Records from a dataset:
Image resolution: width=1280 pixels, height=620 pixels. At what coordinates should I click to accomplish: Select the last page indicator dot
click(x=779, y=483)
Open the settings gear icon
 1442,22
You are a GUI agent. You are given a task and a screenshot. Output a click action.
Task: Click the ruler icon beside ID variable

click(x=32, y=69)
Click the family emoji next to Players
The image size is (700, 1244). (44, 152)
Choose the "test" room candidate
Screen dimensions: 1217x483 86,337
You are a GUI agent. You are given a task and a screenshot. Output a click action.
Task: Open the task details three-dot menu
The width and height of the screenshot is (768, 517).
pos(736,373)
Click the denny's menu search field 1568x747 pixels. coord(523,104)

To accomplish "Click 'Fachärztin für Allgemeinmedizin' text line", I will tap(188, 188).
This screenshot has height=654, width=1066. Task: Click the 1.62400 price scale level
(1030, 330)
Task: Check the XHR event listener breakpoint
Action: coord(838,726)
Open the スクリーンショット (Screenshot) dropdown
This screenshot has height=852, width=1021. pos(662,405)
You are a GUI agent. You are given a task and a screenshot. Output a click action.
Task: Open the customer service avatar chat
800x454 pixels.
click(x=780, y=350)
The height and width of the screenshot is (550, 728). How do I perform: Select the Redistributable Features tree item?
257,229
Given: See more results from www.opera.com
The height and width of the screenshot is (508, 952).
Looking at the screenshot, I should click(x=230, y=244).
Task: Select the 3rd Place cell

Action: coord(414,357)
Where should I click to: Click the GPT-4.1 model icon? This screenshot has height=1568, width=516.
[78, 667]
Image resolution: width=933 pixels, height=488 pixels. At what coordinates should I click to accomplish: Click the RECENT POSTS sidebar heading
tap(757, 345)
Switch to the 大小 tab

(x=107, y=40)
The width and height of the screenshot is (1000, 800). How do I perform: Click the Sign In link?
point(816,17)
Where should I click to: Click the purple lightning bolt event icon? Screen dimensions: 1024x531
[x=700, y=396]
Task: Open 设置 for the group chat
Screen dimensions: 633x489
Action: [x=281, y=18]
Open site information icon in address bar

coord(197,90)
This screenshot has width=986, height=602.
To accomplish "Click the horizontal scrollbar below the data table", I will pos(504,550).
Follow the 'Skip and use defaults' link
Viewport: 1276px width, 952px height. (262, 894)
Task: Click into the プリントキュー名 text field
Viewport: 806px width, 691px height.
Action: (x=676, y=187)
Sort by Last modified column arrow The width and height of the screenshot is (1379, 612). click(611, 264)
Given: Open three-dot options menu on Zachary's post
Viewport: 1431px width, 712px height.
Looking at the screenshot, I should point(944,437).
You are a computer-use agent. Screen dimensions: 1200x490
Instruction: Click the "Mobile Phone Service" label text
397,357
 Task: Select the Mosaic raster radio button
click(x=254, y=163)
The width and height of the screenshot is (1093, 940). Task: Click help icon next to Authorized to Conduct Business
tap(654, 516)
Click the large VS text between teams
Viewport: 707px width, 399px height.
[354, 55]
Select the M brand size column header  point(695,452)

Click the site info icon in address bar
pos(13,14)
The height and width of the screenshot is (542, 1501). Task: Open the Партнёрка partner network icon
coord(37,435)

# Assigned task
Show every line from the entries above in which "will" appears.

# Response area
To accomplish "Click 'Fachärztin für Allgemeinmedizin' text line", I will tap(188, 188).
To accomplish "Click the horizontal scrollbar below the data table", I will pos(504,550).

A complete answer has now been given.